BEGIN INFORMATION SUPPLIED
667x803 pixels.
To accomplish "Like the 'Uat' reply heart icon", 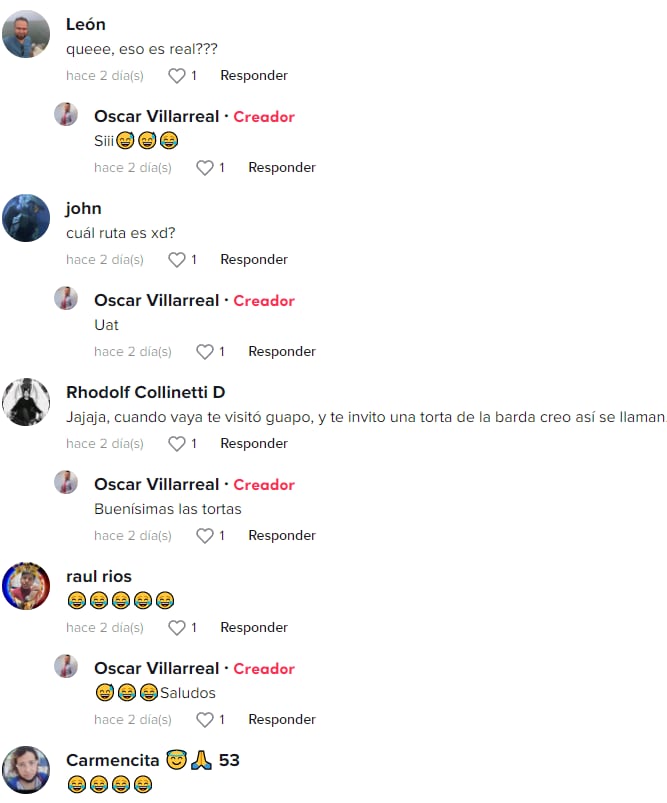I will [x=205, y=352].
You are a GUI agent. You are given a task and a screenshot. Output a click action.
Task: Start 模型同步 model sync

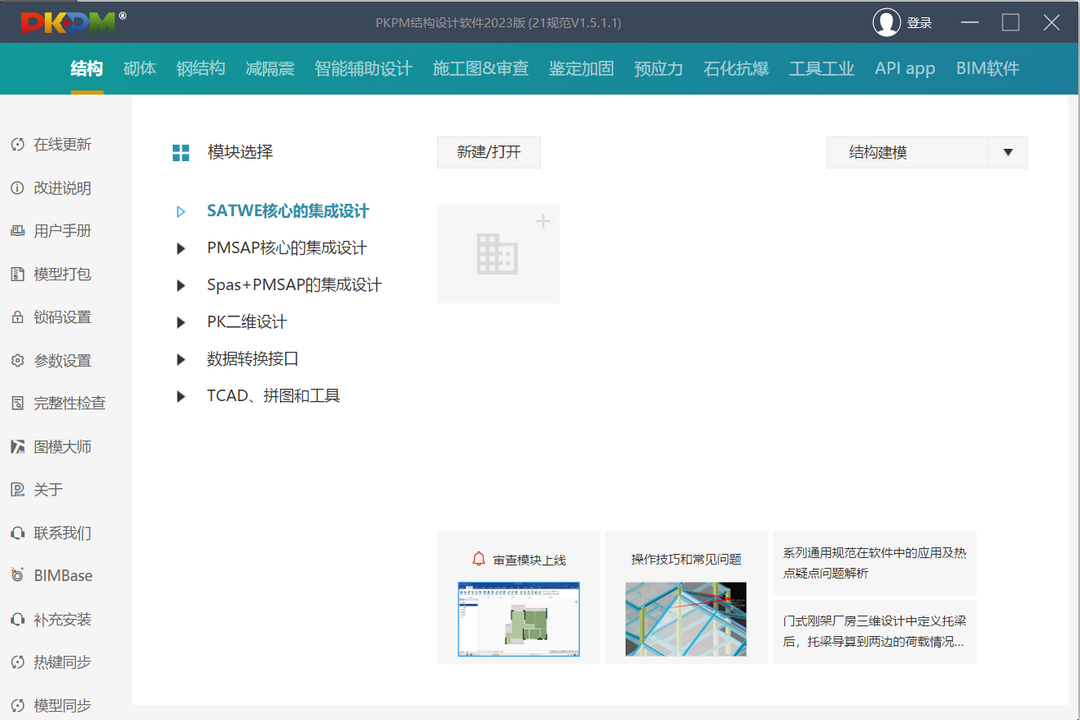(60, 704)
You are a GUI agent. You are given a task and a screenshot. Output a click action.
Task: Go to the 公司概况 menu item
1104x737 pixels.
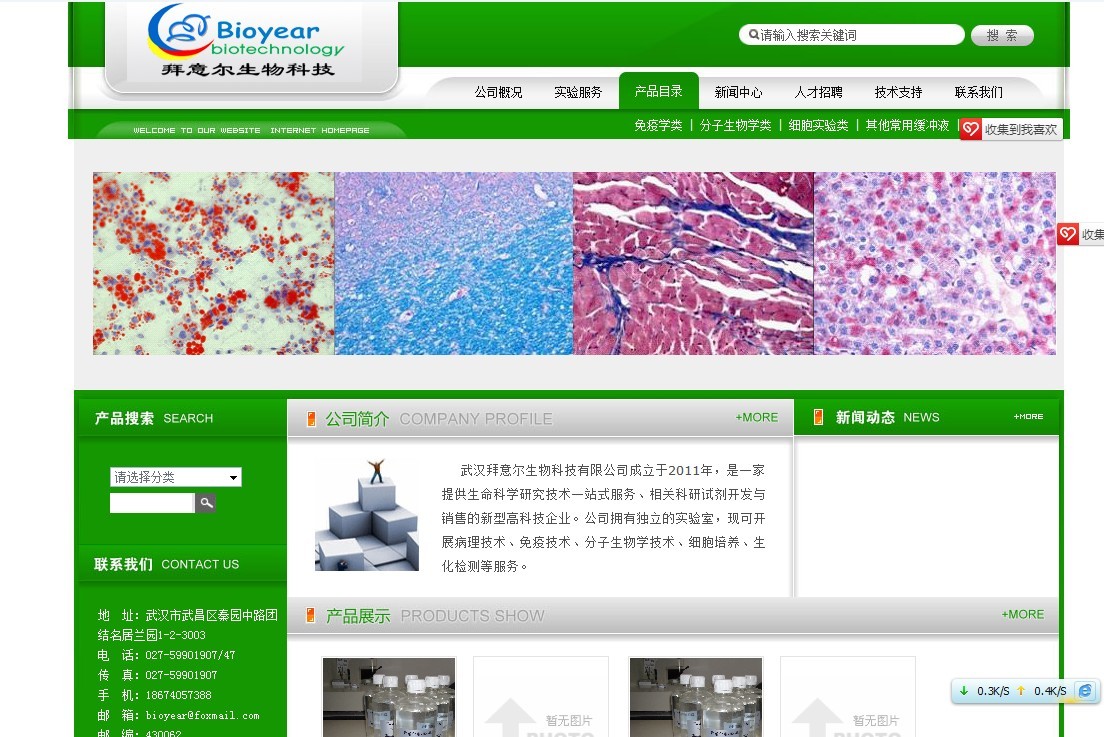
END INFORMATION SUPPLIED
◆ ASSIGNMENT ◆
Reproduce only the lines from the line with "Task: Start 模型同步 model sync" to the end of the entries. Keep both ends, copy them exactly, and omit every picture.

◆ WRITTEN SOLUTION ◆
Task: Start 模型同步 model sync

(60, 704)
You are a GUI agent. You are given a task and a screenshot. Output a click action.
Task: Go to the 公司概况 menu item
1104x737 pixels.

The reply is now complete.